* _Texto proporcionado_:
El problema

El problema es que tú te entregas con el corazón.

— ¿Hay otra forma de entregarse?

— No lo se, pero de esa forma saldrás lastimado.

— ¿Lastimado? Un corazón roto no es tan grave.

— Entonces, ¿no tienes miedo?

— ¡Claro que tengo miedo! Pero también tengo esperanza y después de todo de eso se trata. ¿No? Dar lo mejor y esperar que resulte, es un salto al vacío.

— No se si eres valiente o imbécil.

— Los dos, y ese es el problema.

Me gusta…

Me gusta.
Imperfecta,
alegre;
risueña,
valiente.

Me gusta
lejana,
aunque no ausente.
Temporal,
pero no efímera.

Me gusta.
Sin entenderlo,
sin razón
o motivo.
Sin cuestionarlo.

Me gusta
de pies a cabeza,
breve como es.
Ella me gusta.

Dolor de Media Tarde

De este dolor de media tarde, mientras me devoro el corazón a cucharadas de nostalgia; escucho tu ausencia a mi lado… en esta silla vacía junto a la mesa, en el monótono dialogo en que me he enfrascado con la nada.

Apresuro cada cucharada, no obstante procuro saborear cada una con calma; sigo alimentando mi insaciable tristeza y procuro ignorar el vacío que me rodea. Debo salir de prisa, regresar a las labores del día y huir de mí; lejos de este lugar lleno de memorias que no me pertenecen… que me resultan tan ajenas como el tipo que veo cada mañana frente al espejo.

* _Datos sin procesar_:
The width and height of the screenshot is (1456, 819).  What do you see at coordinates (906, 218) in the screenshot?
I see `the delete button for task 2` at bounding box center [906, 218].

* _Lista de tareas_:
- A) En la pieza «El problema» del texto proporcionado, ¿qué dice tener quien habla además de miedo?
- B) Enumera todos los títulos de las piezas que contiene el texto proporcionado.
- C) Copia del texto proporcionado el fragmento entre "Apresuro cada cucharada, no" y "frente al espejo.", ambos incluidos.
Este material procede de otra fuente.

* _Respuestas a continuación_:
- A) Esperanza.

- B)
El problema
Me gusta…
Dolor de Media Tarde

- C)
Apresuro cada cucharada, no obstante procuro saborear cada una con calma; sigo alimentando mi insaciable tristeza y procuro ignorar el vacío que me rodea. Debo salir de prisa, regresar a las labores del día y huir de mí; lejos de este lugar lleno de memorias que no me pertenecen… que me resultan tan ajenas como el tipo que veo cada mañana frente al espejo.